A combination of increased treatment efficacy and greater uptake

A combination of increased treatment efficacy and greater uptake is required to achieve major reductions in advanced liver disease and related costs. Hepatitis C virus (HCV) infection is a major public health burden in Australia. Acute HCV infection progresses to chronic infection in approximately 75% of cases,[1] and these people are at risk of progressive liver fibrosis, cirrhosis, and hepatocellular carcinoma (HCC). Around 20–30% of people with chronic HCV will develop cirrhosis, generally following at least 20–30 years infection.[2] The previously estimated large pool of chronic HCV in Australia (230 000 cases)[3] and the “aging cohort” effect in this population related

to the high incidence of injecting drug BGJ398 clinical trial use-acquired infection in the 1980s and 1990s means that the already escalating rates of HCV-related cirrhosis, liver failure, and HCC are projected to increase further over the next two decades.[4] While modeling suggests that the incidence of HCV infection is in decline from a peak of 14 000 new infections in 1999 to 9700 new infections in 2005,[4] the number of people in Australia living with

hepatitis C is expected to continue to increase for the foreseeable future. During the PI3K Inhibitor Library 2000s, combined pegylated interferon (PEG-IFN) and ribavirin (RBV) treatment was the standard of care for chronic HCV, and in Australia, this has led to a sustained virological response (SVR) in around 50% for people with HCV genotype 1 and 70% for HCV genotype 2/3.[5] However, treatment uptake remained low (2000–4000 people/year; 1–2% of the infected population), even following the removal of mandatory pretreatment liver biopsy in 2006 and broadening of inclusion criteria to include all fibrosis stages and normal alanine aminotransferase levels.[6] Several factors many contribute to low HCV treatment

rates, including toxicity of interferon-based therapy, prolonged treatment course (24–48 weeks), social marginalization of people with chronic HCV, lack of treatment infrastructure (particularly opiate pharmacotherapy, prison, community health, and primary care settings), and lack of awareness of the curative potential of treatment.

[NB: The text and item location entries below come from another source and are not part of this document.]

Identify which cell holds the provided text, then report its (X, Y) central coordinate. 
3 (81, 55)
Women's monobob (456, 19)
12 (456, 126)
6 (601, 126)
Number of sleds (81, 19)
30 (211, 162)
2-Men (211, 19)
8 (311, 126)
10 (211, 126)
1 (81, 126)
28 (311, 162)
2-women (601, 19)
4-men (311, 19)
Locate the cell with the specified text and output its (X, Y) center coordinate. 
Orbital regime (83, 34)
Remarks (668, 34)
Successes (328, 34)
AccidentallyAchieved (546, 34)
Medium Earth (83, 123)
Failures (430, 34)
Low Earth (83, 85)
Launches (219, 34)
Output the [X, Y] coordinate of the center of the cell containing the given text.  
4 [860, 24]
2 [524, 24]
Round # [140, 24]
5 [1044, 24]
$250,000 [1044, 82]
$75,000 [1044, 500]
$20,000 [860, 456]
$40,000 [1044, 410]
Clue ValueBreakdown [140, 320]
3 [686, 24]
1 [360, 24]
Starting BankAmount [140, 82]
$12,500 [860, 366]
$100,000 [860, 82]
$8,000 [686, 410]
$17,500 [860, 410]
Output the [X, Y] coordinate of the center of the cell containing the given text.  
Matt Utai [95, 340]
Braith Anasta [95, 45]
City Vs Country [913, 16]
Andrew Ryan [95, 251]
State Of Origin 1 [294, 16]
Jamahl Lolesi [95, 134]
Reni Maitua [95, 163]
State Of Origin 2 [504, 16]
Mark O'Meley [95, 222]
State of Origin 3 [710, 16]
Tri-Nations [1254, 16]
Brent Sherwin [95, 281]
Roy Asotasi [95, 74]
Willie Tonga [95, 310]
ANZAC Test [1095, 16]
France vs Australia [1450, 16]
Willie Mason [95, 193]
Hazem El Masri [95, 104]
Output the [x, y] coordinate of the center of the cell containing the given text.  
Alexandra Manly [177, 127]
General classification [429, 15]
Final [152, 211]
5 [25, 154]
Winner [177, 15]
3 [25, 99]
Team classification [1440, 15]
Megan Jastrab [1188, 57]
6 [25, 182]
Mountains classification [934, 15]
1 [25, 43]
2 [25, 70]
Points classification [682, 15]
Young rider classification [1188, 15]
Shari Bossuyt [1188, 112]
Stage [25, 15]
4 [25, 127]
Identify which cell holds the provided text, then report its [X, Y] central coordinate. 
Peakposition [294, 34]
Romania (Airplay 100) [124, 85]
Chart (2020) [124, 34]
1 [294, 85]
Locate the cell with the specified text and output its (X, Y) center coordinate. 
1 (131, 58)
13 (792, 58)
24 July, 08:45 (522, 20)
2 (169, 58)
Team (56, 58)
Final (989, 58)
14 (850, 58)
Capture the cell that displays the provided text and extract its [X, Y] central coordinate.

Lower HCV treatment responses in those with advanced liver disease also limited the impact of antiviral therapy on disease burden. The initial phase of direct-acting antiviral (DAA) therapy, involving PEG-IFN/RBV and either telaprevir or boceprevir for chronic HCV genotype 1[7-11] commenced in Australia with government subsidization through the Pharmaceutical Benefits Scheme from April 2013 (patients provide a small monthly copayment of $AUS 7–25). However, early indications are that treatment numbers are unchanged, presumably based on the continued barriers to interferon-containing therapy and increased complexity and safety concerns with the addition of first generation protease inhibitors.